Copy the lines of the material below exactly, starting at the line that contains "is (1280, 720)." and stopping after the line that contains "In order to click on legend-label: 侗族".

◆ **Exercise material**:
☆ ☆ ☆ ☆ ☆

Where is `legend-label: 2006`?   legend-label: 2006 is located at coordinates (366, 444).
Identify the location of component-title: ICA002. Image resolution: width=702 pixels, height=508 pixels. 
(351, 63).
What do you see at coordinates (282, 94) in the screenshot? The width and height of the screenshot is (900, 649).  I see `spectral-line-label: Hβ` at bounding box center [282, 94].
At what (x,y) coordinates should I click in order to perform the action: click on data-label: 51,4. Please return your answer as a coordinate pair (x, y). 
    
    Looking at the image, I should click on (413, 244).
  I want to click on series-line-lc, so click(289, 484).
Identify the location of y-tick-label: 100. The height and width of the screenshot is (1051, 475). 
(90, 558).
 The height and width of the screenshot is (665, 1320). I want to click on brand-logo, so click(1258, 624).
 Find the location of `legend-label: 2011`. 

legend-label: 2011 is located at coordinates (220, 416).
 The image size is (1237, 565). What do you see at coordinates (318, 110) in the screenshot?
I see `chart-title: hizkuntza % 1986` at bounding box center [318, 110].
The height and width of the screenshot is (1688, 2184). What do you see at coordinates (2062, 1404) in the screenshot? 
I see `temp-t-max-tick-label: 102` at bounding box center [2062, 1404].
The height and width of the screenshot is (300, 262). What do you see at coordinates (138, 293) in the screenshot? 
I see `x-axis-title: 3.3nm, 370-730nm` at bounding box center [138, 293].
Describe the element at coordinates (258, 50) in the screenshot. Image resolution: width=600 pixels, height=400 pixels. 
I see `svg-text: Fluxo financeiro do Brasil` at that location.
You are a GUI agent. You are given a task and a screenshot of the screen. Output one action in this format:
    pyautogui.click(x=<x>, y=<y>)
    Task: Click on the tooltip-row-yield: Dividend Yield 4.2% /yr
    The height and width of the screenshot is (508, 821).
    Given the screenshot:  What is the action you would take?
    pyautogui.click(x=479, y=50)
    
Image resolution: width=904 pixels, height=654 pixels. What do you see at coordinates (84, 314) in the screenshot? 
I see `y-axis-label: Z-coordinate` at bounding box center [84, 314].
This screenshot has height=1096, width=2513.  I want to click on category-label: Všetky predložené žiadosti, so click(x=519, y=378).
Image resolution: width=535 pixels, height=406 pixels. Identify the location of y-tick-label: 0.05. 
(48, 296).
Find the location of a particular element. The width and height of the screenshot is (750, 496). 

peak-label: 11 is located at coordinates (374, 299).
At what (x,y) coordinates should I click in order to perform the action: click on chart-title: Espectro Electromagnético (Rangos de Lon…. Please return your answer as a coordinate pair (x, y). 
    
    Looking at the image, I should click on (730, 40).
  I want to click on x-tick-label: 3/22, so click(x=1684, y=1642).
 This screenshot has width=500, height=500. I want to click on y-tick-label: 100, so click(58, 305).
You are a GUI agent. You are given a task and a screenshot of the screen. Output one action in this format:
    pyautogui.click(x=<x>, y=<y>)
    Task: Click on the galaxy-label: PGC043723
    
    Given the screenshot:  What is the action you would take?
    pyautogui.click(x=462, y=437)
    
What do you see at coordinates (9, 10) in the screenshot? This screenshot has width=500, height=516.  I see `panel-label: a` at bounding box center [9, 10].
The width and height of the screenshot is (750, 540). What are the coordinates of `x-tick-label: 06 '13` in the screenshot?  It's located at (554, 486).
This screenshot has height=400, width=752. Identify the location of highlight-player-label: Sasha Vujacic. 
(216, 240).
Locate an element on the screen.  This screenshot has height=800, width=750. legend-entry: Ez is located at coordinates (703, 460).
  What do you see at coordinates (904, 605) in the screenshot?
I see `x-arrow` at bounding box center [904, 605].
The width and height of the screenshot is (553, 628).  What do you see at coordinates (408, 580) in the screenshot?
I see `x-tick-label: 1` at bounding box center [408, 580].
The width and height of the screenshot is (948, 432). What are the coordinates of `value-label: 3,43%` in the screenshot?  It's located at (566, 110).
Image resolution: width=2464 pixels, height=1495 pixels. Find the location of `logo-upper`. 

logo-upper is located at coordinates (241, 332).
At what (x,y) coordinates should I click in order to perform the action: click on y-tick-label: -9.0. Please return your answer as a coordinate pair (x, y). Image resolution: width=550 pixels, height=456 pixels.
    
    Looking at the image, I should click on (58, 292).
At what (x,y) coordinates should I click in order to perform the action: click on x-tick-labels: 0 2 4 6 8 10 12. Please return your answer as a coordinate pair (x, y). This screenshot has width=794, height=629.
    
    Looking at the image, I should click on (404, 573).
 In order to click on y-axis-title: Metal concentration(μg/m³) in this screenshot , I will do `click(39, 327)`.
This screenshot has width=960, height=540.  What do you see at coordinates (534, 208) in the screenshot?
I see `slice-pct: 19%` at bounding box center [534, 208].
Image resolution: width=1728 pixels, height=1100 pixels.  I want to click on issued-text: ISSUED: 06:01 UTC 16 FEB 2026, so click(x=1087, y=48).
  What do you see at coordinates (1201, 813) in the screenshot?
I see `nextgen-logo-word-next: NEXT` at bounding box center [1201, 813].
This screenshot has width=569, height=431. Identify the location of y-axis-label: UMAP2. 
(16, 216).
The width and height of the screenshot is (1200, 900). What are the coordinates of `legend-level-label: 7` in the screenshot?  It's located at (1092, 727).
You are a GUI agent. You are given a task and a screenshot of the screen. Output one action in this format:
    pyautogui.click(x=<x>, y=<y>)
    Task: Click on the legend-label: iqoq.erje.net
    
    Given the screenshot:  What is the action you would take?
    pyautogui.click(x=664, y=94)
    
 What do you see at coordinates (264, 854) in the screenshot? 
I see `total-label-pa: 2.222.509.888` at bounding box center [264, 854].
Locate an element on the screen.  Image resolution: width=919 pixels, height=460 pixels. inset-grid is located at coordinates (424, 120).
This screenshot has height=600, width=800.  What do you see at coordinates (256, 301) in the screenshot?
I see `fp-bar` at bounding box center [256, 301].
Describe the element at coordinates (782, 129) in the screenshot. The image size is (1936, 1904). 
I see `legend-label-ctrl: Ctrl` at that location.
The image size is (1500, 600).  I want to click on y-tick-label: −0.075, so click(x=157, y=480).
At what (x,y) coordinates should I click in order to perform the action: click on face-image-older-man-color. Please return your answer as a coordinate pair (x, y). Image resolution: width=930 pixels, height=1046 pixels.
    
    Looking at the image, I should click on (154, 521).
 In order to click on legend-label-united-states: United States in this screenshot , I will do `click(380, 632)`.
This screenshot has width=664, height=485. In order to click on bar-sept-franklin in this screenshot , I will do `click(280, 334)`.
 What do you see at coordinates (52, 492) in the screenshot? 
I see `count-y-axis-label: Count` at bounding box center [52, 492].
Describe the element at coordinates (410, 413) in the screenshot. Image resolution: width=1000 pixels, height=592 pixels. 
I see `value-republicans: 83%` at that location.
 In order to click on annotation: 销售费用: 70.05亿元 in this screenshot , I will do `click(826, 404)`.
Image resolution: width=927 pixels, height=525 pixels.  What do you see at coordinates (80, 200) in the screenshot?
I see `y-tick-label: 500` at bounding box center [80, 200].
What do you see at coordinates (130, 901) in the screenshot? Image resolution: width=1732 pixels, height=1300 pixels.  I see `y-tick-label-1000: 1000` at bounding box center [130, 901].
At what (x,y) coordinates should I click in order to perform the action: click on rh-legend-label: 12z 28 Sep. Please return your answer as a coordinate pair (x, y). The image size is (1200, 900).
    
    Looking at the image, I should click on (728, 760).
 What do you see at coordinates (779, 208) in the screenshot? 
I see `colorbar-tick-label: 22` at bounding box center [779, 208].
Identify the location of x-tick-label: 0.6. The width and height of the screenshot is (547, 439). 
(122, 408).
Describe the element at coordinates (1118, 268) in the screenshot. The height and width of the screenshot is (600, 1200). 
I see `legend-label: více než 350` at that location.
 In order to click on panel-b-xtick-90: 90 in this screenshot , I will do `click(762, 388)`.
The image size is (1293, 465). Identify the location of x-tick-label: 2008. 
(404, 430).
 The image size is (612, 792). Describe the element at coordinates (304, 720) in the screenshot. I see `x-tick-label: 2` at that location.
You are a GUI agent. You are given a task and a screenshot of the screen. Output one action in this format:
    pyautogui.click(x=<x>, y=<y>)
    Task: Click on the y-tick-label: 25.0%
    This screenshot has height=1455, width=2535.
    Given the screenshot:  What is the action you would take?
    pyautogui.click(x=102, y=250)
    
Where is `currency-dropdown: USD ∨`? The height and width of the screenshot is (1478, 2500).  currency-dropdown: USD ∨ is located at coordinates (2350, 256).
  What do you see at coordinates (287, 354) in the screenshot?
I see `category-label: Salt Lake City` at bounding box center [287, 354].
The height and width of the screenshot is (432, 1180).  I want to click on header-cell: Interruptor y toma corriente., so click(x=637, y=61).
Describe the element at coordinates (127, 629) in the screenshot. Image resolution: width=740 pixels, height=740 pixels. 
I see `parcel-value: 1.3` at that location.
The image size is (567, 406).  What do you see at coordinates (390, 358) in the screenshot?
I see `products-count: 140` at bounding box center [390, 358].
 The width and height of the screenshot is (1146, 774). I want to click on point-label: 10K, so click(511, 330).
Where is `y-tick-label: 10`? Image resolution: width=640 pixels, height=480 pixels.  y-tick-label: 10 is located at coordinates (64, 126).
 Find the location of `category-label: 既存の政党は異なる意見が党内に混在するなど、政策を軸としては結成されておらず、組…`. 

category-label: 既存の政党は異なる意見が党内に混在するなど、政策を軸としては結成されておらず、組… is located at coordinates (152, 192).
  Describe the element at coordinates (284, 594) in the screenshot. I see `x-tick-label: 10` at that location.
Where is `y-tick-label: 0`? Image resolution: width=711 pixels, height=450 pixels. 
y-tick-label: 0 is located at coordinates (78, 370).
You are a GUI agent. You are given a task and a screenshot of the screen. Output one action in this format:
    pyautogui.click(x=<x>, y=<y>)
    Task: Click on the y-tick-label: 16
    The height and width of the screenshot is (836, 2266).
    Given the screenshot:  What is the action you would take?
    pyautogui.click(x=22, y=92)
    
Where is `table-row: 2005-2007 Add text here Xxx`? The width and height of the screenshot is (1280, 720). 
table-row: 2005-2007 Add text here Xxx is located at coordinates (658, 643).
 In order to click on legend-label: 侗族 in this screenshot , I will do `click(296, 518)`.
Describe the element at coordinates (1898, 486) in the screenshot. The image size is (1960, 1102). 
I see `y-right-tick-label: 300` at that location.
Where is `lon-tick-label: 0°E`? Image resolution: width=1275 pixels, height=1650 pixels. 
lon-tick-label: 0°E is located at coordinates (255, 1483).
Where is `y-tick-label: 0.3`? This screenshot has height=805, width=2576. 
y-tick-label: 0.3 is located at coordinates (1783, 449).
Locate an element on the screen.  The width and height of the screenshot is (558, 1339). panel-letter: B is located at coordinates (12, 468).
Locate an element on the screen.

☆ ☆ ☆ ☆ ☆

◆ **Answer**:
Where is `table-row: 2005-2007 Add text here Xxx`? The width and height of the screenshot is (1280, 720). 
table-row: 2005-2007 Add text here Xxx is located at coordinates (658, 643).
 In order to click on legend-label: 侗族 in this screenshot , I will do `click(296, 518)`.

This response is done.